Think I shouldn’t be scarred for life from one snake-related instance? Yeah, well, when I was 8-9 my brother, his friend Andy, and I were walking from my aunt’s cottage to go to the beach (apparently I should never swim). We were walking on a road and at the same time my brother and I realized we stepped on something. That something was a half-run over rattlesnake. Cue the freaking out.
Oh, let’s see, there are SO many other snake run-ins that I could discuss (seriously, it’s insane). Let’s fast forward to me being in my 20s and cleaning my parent’s basement with my mom. Their backyard is on the Wisconsin River so we’d get water bugs in the basement. We opened this small compartment where the pipes are and there were a ton of dead bugs. Since my mom is scared of bugs, I suggested that SHE vacuum them up since it would be good for her fears (what a kind, caring daughter I am). At one point there was something stuck on the vacuum, she lifted it up, and yep, dead snake. I responded like any sane, rational person by running upstairs and screaming. My brother finally had to go down and put the thing in a bag. To this day if I go down to the basement and see that door opened, I turn right around (even though my mom has assured me that the crack has been fixed). Again, the snake was clearly coming after me!

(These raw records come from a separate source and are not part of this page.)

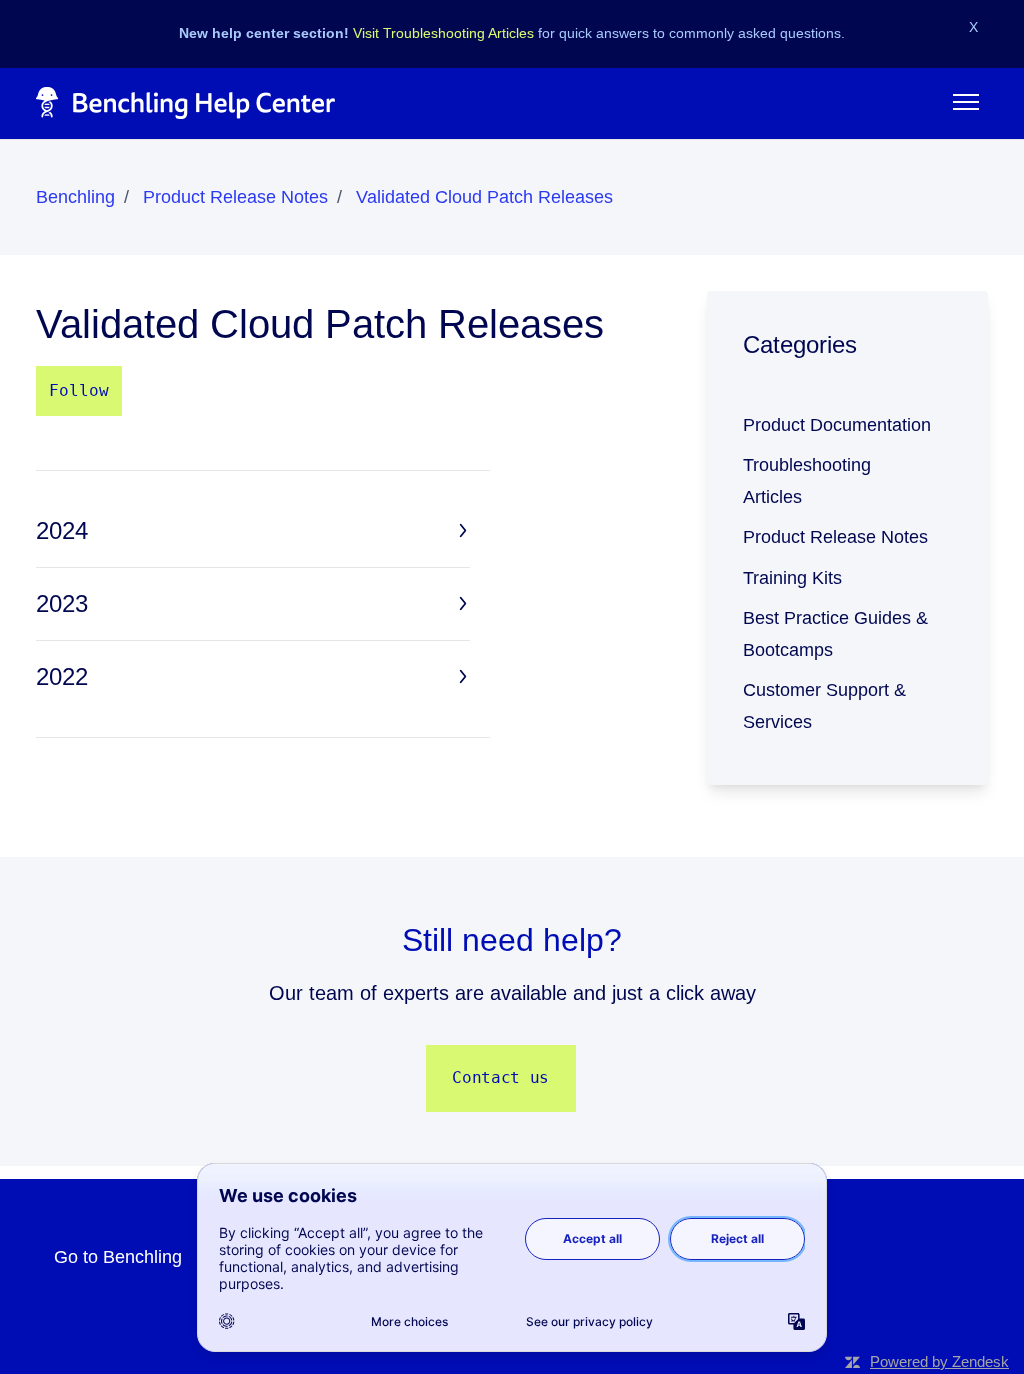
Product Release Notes (235, 197)
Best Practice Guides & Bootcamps (835, 634)
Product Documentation (837, 425)
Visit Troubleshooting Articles (443, 33)
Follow (79, 390)
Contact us (500, 1077)
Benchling (75, 197)
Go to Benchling (118, 1257)
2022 (62, 676)
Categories (800, 344)
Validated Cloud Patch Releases (484, 197)
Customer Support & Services (824, 706)
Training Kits (792, 578)
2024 (62, 530)
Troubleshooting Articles (807, 481)
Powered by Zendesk (939, 1361)
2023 (62, 603)
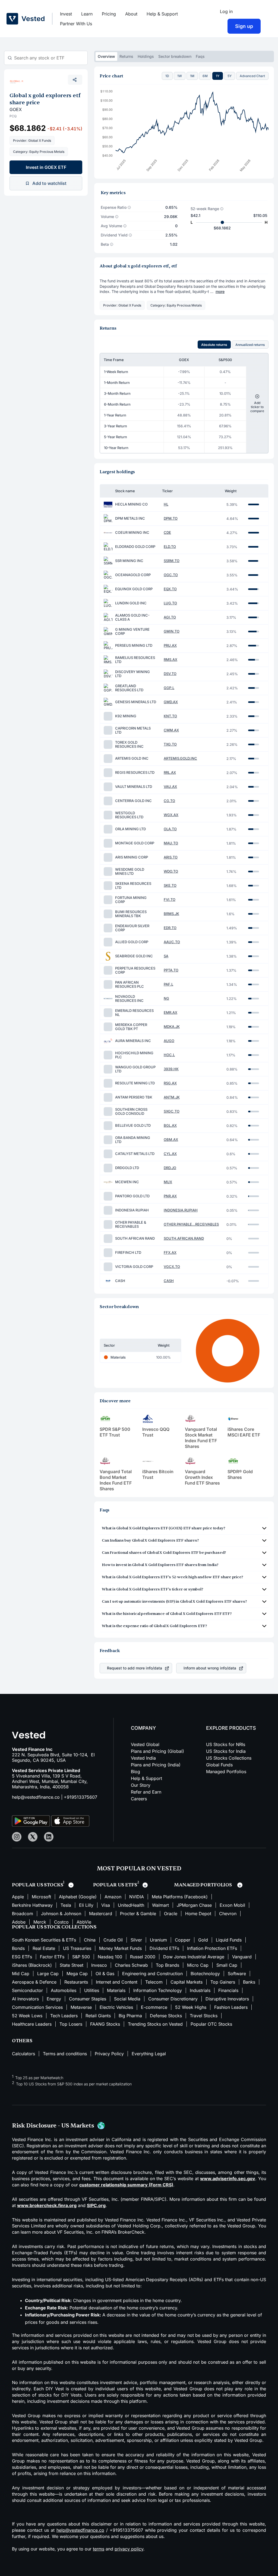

And can we talk about the people who walk around with giant snakes on them? Oh, haven’t seen that happen EVER? Yeah, well, FOUR times in FOUR different places have I been minding my own business and some person is just walking around in PUBLIC with a snake. It’s happened to me in a park in Hoboken, Times Square in NYC, Michigan Avenue in Chicago and the Charles Bridge in Prague. Three of those instances I was with someone and they wondered why I tore off (sometimes knocking over people), then saw the snake and quickly understood. What I don’t understand is why they WOULDN’T run away?
So basically I TRY to put myself in circumstances where there is no chance I’ll come in contact with a snake. When I was in Tucson with my parents, we went to go for a hike in a national park. I decided to talk to the park ranger first and the conversation went something like this:
ME: So it’s too cold for the snakes to be out, RIGHT?
PARK RANGER: The snakes are always out.
DAD: Can you just tell her that there aren’t any snakes so she doesn’t freak out?
PARK RANGER: Well, you should always be on the look out. And they are more scared of you than you are of it.
ME: I doubt that.
So my parents and I went for a hike. Before we headed off, I turned to my dear, dear parents who have raised me and been there for me through thick and thin. I looked at them and said, “If we see a snake, I’m taking off and you are on your own.”
I’m not sharing these stories so that other people become scared of snakes (although who isn’t?). I’m just saying that this is why I’M convinced the Bronx Cobra is after me. And OBVIOUSLY it is a clear and rational thought after everything I’ve been through.
So may you all have a peaceful, snake-free existence and said cobra get caught already.
Oh, and does anybody have Samuel L. Jackson’s phone number?